Copy out the records verbatim, starting with the line containing "Tap the blue current location dot" and continuing through the line containing "pos(227,524)".

################

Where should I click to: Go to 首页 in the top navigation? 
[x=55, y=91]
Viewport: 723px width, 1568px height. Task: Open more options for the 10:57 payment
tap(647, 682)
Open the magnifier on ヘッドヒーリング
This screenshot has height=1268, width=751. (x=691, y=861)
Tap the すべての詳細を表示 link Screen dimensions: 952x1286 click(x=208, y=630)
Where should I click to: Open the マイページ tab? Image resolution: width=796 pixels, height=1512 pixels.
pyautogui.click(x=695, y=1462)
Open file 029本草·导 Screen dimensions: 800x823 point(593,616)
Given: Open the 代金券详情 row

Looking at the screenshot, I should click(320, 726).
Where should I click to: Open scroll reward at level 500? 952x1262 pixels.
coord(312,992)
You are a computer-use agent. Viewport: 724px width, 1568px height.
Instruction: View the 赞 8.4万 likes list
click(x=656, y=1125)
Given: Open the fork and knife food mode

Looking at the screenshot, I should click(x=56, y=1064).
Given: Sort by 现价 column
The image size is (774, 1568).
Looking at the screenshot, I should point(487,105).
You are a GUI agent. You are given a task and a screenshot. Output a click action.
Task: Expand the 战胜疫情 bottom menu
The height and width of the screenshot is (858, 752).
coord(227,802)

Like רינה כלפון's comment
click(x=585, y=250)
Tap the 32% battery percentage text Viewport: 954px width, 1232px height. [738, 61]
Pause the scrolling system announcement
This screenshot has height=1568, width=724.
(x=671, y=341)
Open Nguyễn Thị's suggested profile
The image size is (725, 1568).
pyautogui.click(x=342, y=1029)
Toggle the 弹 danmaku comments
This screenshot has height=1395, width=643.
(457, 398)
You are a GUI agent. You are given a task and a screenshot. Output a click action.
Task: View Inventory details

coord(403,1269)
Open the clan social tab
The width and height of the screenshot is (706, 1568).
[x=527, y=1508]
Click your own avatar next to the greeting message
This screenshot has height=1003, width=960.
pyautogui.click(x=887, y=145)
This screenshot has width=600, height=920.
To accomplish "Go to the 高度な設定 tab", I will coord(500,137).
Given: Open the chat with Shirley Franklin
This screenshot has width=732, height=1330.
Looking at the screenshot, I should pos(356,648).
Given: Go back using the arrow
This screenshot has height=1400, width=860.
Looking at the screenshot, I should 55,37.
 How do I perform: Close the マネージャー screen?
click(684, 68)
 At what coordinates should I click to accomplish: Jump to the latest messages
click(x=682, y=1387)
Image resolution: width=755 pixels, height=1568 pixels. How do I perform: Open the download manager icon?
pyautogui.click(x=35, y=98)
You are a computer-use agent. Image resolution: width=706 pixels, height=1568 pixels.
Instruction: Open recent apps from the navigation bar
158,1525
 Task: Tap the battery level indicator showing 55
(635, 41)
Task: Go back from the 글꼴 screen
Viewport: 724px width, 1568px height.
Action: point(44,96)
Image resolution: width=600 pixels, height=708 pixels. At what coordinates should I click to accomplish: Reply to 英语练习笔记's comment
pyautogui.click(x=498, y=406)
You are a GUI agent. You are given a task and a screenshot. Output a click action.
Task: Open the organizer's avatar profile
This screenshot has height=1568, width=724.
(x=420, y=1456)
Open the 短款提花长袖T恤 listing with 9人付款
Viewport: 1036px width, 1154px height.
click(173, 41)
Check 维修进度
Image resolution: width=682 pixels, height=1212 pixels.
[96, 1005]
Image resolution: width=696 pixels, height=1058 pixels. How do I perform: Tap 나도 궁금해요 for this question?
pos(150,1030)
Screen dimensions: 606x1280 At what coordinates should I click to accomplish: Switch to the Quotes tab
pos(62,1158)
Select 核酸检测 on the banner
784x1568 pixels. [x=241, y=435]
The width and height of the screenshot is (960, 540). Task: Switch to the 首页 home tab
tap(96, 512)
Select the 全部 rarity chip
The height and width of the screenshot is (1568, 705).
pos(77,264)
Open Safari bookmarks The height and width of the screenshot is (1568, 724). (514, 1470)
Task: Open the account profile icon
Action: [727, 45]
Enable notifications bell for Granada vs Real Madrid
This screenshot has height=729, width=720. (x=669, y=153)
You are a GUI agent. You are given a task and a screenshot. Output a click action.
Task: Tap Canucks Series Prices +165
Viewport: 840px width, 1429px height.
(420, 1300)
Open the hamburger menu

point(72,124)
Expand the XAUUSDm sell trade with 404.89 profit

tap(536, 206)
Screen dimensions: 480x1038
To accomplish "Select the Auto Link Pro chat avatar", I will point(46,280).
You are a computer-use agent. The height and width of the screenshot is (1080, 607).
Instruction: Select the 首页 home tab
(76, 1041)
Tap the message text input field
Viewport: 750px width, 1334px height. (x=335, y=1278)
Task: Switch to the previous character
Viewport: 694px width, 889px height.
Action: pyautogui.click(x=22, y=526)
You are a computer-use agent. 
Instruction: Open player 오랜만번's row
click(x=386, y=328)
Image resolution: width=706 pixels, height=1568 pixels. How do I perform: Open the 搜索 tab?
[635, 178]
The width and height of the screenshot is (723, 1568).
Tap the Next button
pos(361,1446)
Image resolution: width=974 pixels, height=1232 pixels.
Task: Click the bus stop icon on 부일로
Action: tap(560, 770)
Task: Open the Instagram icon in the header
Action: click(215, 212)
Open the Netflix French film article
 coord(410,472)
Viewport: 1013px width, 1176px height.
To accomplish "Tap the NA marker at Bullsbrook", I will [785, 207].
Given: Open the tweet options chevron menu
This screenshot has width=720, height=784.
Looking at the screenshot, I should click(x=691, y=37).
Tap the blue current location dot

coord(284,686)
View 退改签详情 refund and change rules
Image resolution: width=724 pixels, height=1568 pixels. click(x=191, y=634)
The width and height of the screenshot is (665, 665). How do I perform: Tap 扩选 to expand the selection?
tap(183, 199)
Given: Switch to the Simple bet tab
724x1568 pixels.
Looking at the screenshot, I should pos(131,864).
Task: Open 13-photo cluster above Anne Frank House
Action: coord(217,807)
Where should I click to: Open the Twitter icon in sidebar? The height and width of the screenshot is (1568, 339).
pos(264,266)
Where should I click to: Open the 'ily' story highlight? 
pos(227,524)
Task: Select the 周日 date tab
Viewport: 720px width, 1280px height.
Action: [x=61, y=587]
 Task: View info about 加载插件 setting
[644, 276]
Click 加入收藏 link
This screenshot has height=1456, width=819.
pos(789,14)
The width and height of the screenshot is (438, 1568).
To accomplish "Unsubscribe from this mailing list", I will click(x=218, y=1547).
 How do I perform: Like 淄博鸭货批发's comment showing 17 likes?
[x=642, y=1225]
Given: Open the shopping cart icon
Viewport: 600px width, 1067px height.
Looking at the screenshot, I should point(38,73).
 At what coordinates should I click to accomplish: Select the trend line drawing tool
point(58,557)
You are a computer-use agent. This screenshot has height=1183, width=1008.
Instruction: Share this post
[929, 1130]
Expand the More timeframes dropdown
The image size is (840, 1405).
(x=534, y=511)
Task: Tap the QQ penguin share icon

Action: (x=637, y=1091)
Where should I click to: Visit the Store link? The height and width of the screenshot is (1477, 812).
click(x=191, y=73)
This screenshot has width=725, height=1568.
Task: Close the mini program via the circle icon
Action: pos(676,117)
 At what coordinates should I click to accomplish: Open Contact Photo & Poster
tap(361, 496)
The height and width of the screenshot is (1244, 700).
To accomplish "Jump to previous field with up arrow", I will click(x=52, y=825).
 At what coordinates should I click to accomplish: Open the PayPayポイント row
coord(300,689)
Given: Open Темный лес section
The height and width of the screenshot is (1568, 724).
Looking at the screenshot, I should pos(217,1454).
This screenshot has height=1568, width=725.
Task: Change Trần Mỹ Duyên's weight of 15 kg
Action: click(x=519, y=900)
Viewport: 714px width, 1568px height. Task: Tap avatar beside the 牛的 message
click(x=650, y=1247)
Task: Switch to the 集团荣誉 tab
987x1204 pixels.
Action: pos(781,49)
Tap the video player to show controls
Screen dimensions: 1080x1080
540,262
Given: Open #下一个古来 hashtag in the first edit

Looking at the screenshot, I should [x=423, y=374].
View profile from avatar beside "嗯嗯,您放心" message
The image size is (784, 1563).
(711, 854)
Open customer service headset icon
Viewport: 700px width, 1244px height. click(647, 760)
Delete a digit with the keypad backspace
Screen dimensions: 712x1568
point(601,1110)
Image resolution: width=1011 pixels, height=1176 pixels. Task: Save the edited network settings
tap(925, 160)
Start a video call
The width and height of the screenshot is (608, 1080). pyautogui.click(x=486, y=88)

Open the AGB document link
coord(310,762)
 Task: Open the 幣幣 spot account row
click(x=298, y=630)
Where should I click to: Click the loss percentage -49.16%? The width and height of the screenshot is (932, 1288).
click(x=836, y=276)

################

*PROBLEM SOLUTION*.
Tap the blue current location dot

coord(284,686)
View 退改签详情 refund and change rules
Image resolution: width=724 pixels, height=1568 pixels. click(x=191, y=634)
The width and height of the screenshot is (665, 665). How do I perform: Tap 扩选 to expand the selection?
tap(183, 199)
Given: Switch to the Simple bet tab
724x1568 pixels.
Looking at the screenshot, I should pos(131,864).
Task: Open 13-photo cluster above Anne Frank House
Action: coord(217,807)
Where should I click to: Open the Twitter icon in sidebar? The height and width of the screenshot is (1568, 339).
pos(264,266)
Where should I click to: Open the 'ily' story highlight? 
pos(227,524)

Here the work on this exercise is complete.